— Start —

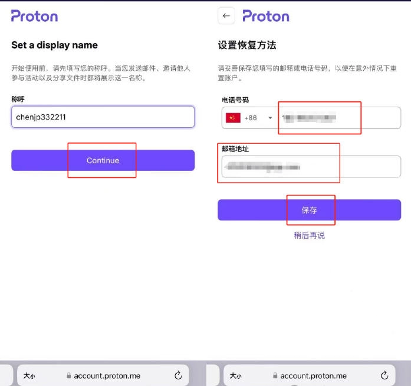Image resolution: width=411 pixels, height=386 pixels.
Task: Click the Proton logo on the recovery screen
Action: pos(265,16)
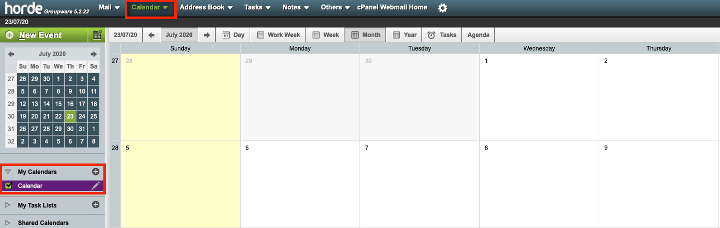Screen dimensions: 720x228
Task: Add a new task list plus icon
Action: pos(96,205)
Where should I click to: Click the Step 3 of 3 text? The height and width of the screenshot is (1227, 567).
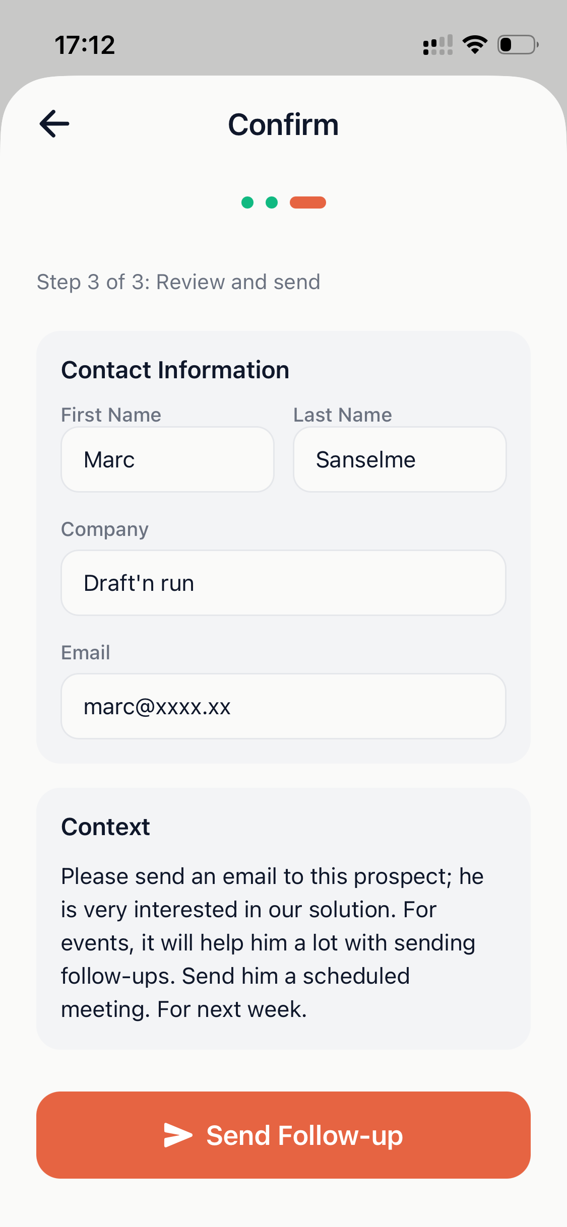(x=178, y=282)
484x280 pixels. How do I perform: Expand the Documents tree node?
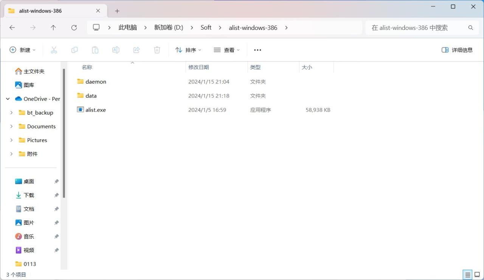(x=11, y=126)
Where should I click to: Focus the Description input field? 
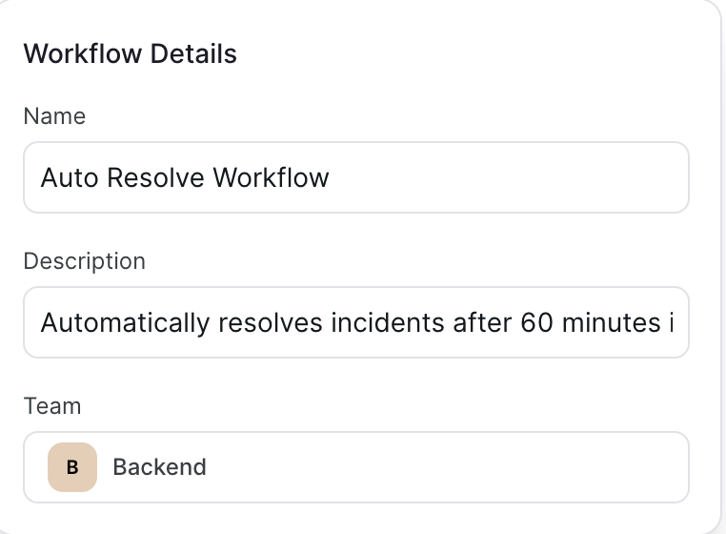click(356, 322)
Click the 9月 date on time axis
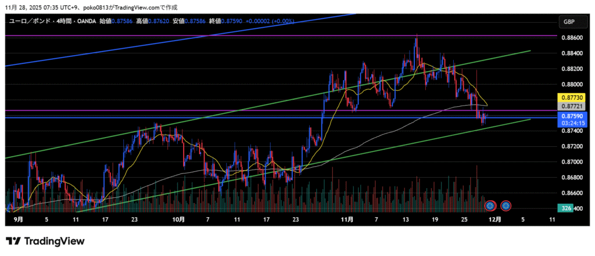 pos(18,220)
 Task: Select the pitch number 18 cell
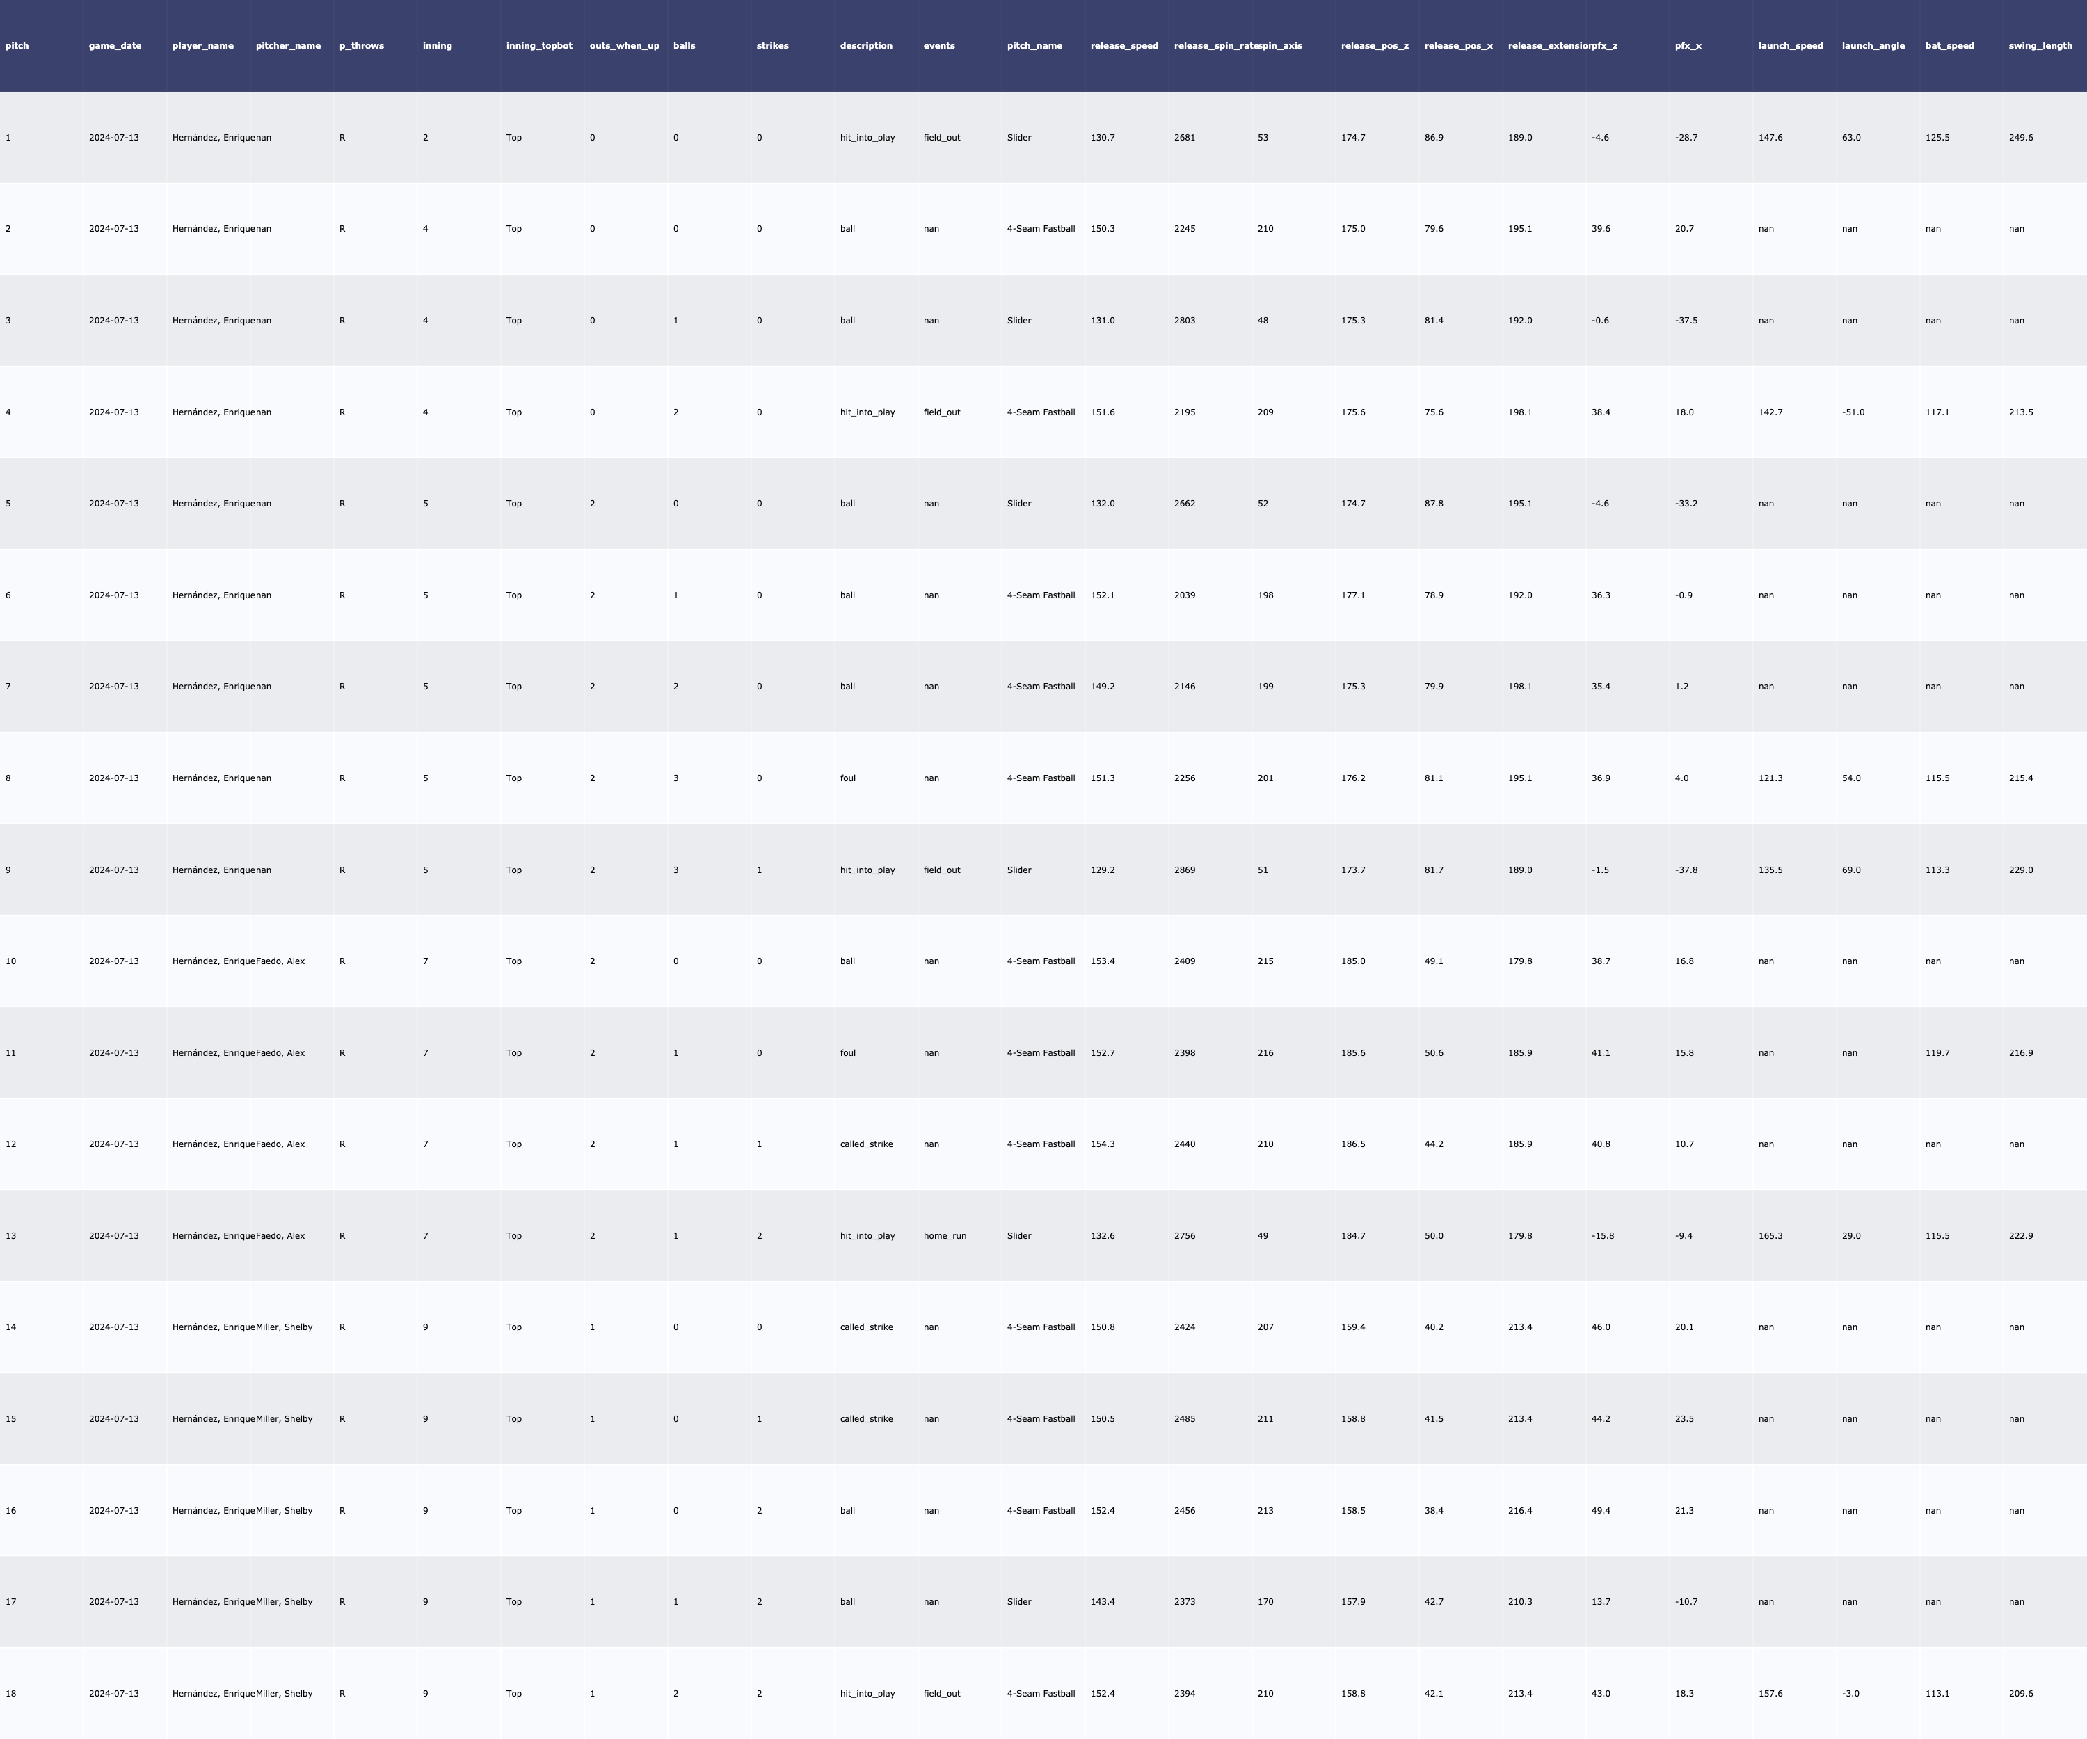[11, 1693]
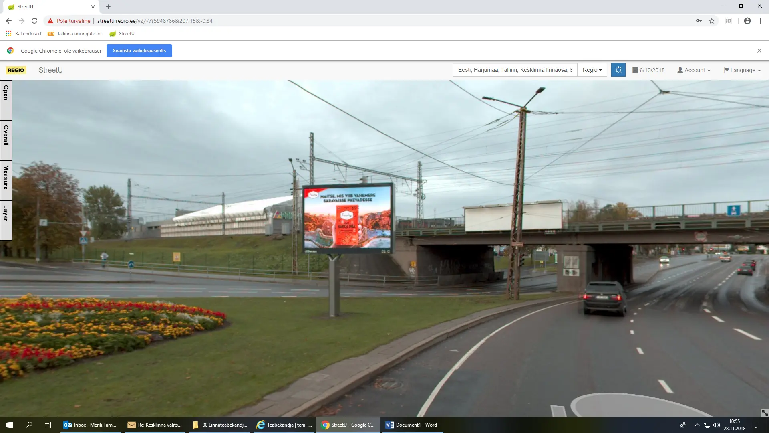
Task: Open Chrome three-dot menu
Action: [760, 21]
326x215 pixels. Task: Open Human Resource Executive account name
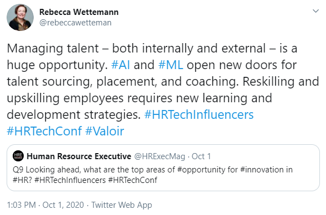coord(79,156)
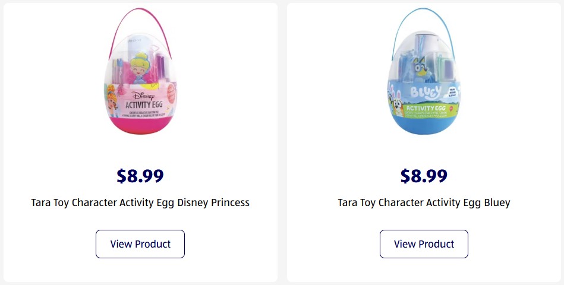Click View Product under Bluey egg

(x=424, y=244)
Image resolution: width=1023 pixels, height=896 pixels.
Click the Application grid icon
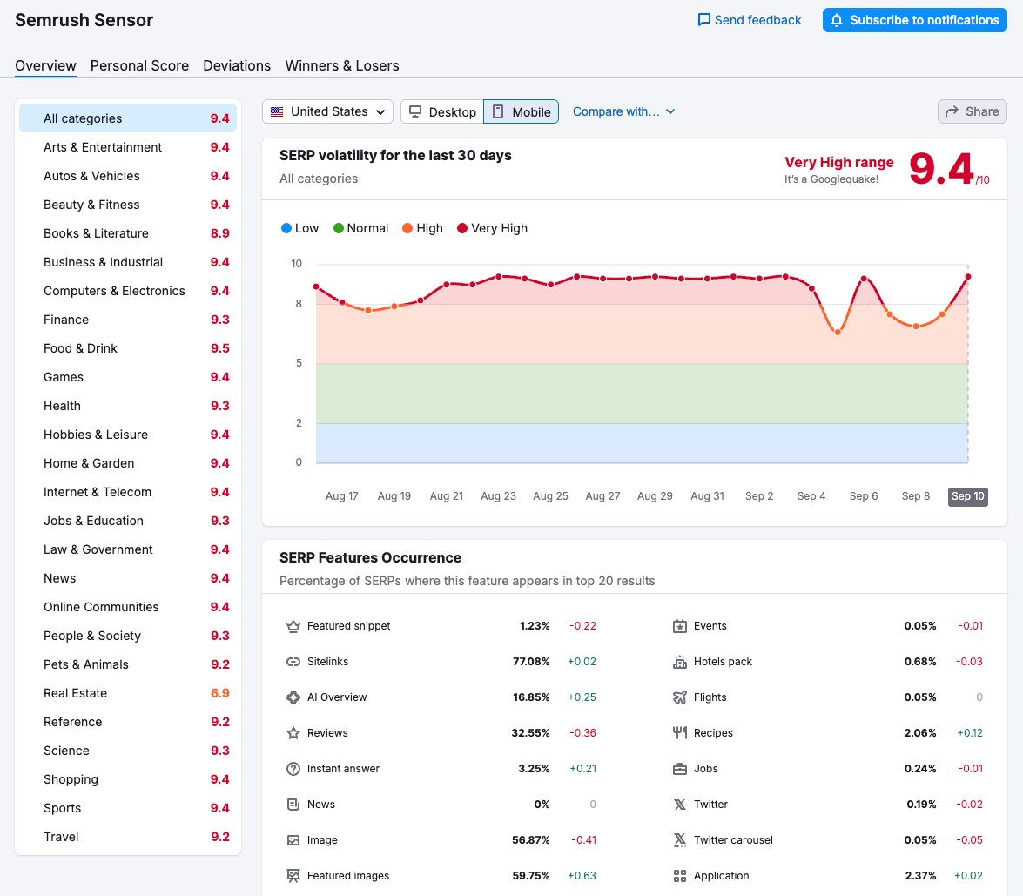coord(679,875)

— End —

#### EXERCISE INSTRUCTIONS
Rewrite all of the records with "Where should I click to" substituted by "Where do I click to", leaving everything else unchanged. Omit the pictures.

#### FULL ANSWER
Image resolution: width=411 pixels, height=386 pixels.
Task: Click the Proton logo on the recovery screen
Action: pos(265,16)
Screen dimensions: 720x228
Task: Add a new task list plus icon
Action: pos(96,205)
Where do I click to: Click the Step 3 of 3 text? The height and width of the screenshot is (1227, 567).
(x=178, y=282)
484x280 pixels. How do I perform: Expand the Documents tree node?
(x=11, y=126)
Where do I click to: Focus the Description input field? 
click(356, 322)
Click the 9月 date on time axis
 pos(18,220)
 Task: Select the pitch number 18 cell
[11, 1693]
Task: Open Chrome three-dot menu
Action: [760, 21]
326x215 pixels. Task: Open Human Resource Executive account name
coord(79,156)
Click View Product under Bluey egg

(x=424, y=244)
Image resolution: width=1023 pixels, height=896 pixels.
Click the Application grid icon
coord(679,875)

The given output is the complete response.